>>>
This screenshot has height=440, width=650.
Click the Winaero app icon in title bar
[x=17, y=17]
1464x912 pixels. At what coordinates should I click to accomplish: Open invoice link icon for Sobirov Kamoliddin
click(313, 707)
<<<
# ABOUT THIS EXERCISE:
From the first line to the last, write out the data exactly.

# SOLUTION FOR THIS EXERCISE:
This screenshot has height=440, width=650.
Click the Winaero app icon in title bar
[x=17, y=17]
1464x912 pixels. At what coordinates should I click to accomplish: Open invoice link icon for Sobirov Kamoliddin
click(313, 707)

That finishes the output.